BEGIN PROVIDED RECORDS
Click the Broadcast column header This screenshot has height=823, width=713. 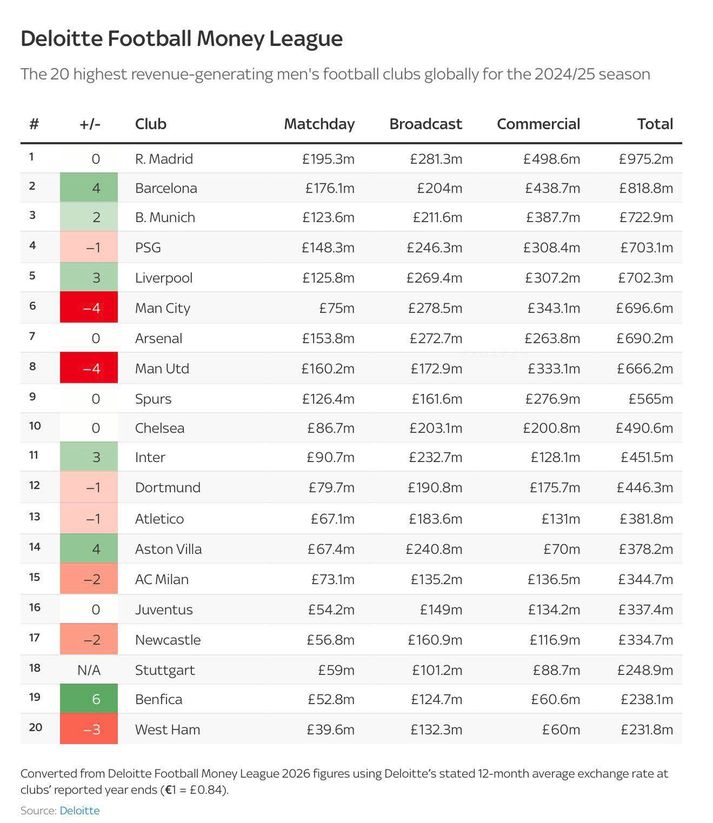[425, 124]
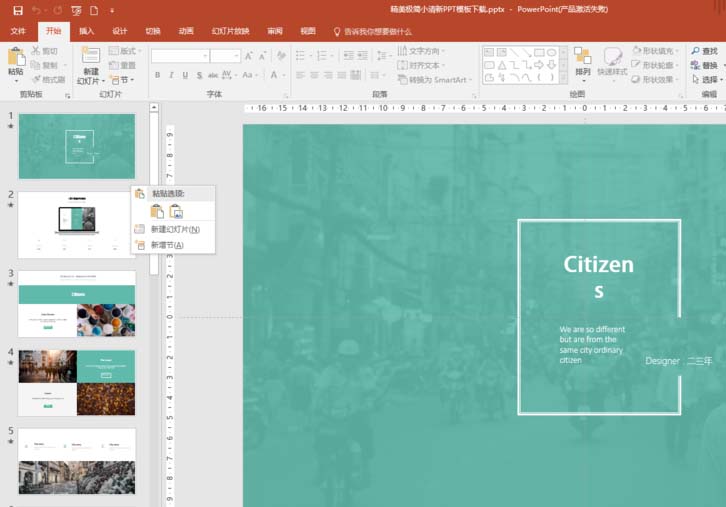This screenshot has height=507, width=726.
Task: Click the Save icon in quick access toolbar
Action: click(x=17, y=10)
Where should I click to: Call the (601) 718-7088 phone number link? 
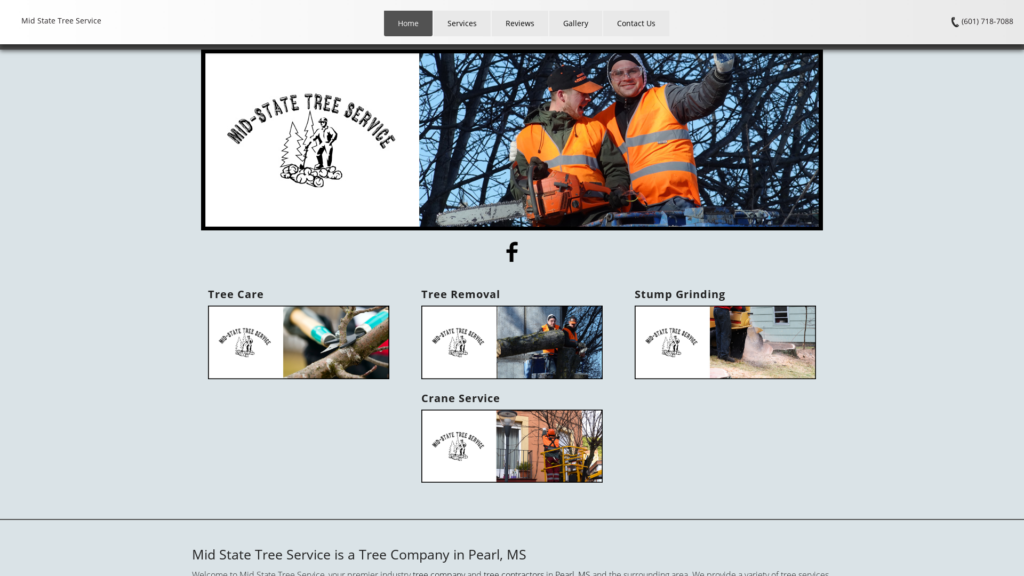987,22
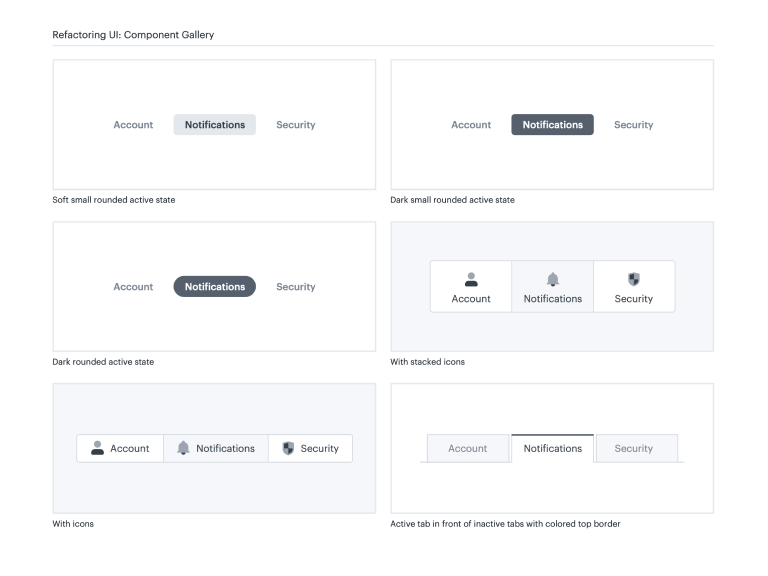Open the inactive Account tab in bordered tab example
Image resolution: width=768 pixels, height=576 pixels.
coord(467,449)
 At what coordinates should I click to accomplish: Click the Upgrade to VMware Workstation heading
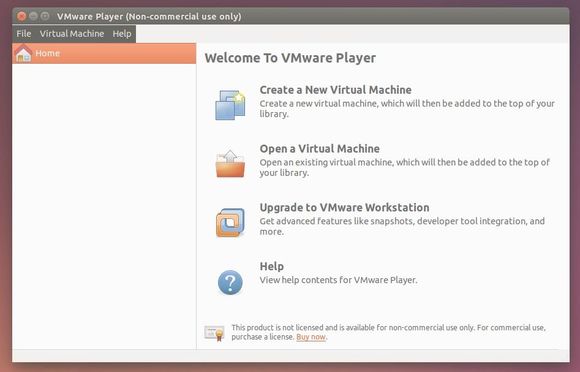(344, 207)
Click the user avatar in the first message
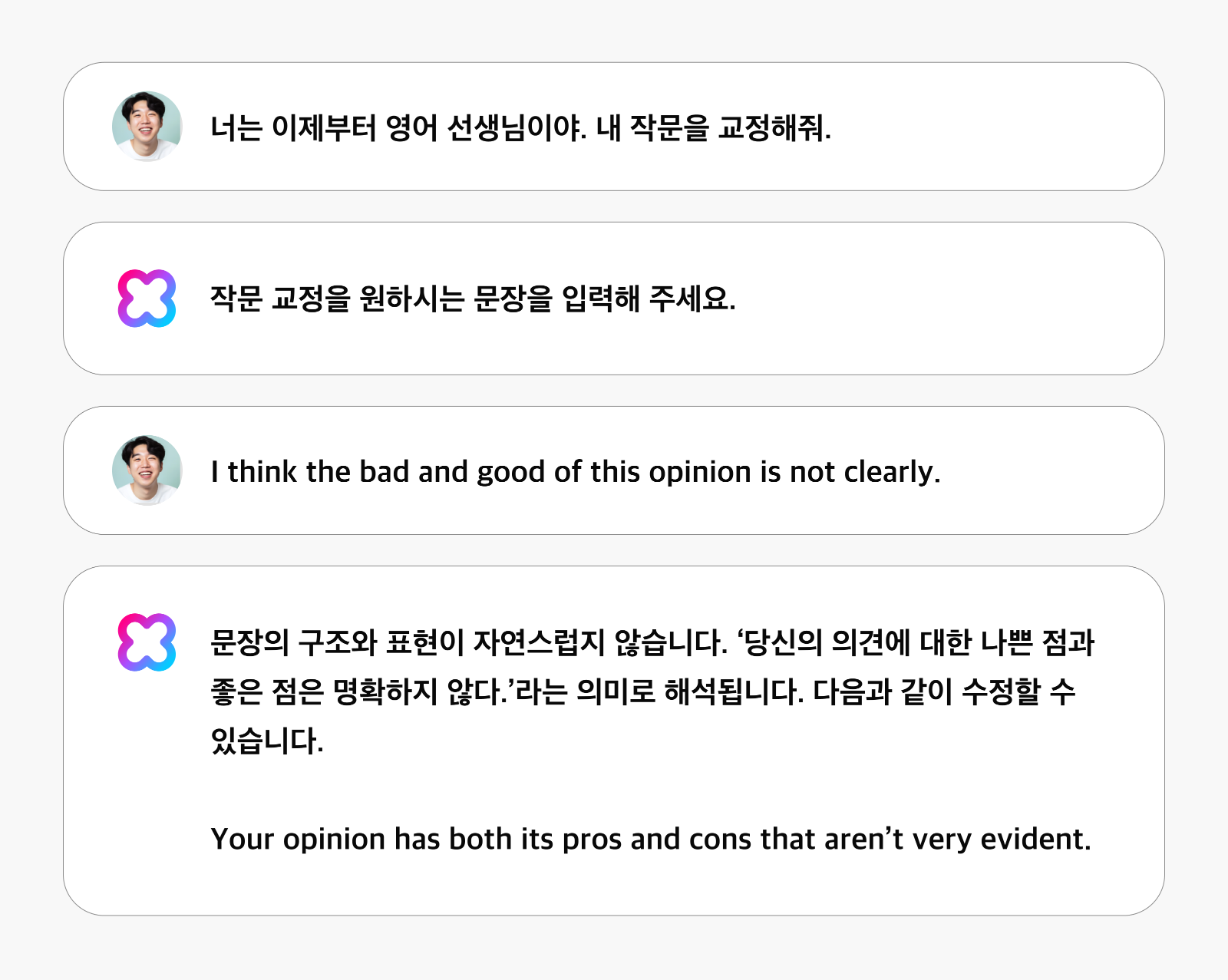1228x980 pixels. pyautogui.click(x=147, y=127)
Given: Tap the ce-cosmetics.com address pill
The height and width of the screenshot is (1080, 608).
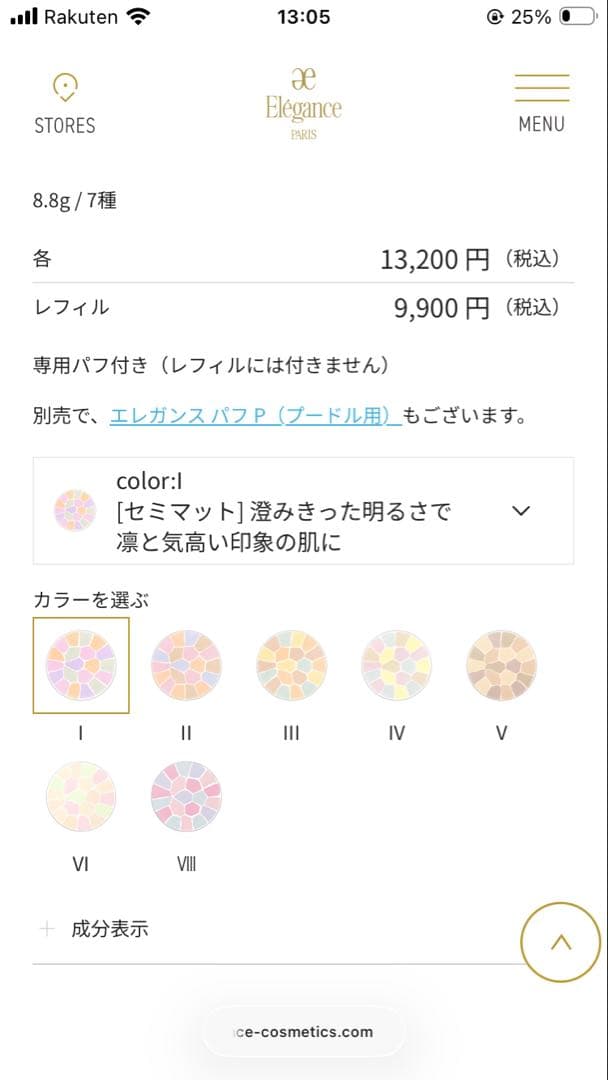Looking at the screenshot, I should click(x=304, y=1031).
END PROVIDED RECORDS
* [WHAT THE TASK REQUIRES] Every line from the one bearing "Given: Tap the ce-cosmetics.com address pill" through the end of the data above must be output exactly, and no picture may appear.

* [ANSWER BOX]
Given: Tap the ce-cosmetics.com address pill
The height and width of the screenshot is (1080, 608).
Looking at the screenshot, I should click(x=304, y=1031).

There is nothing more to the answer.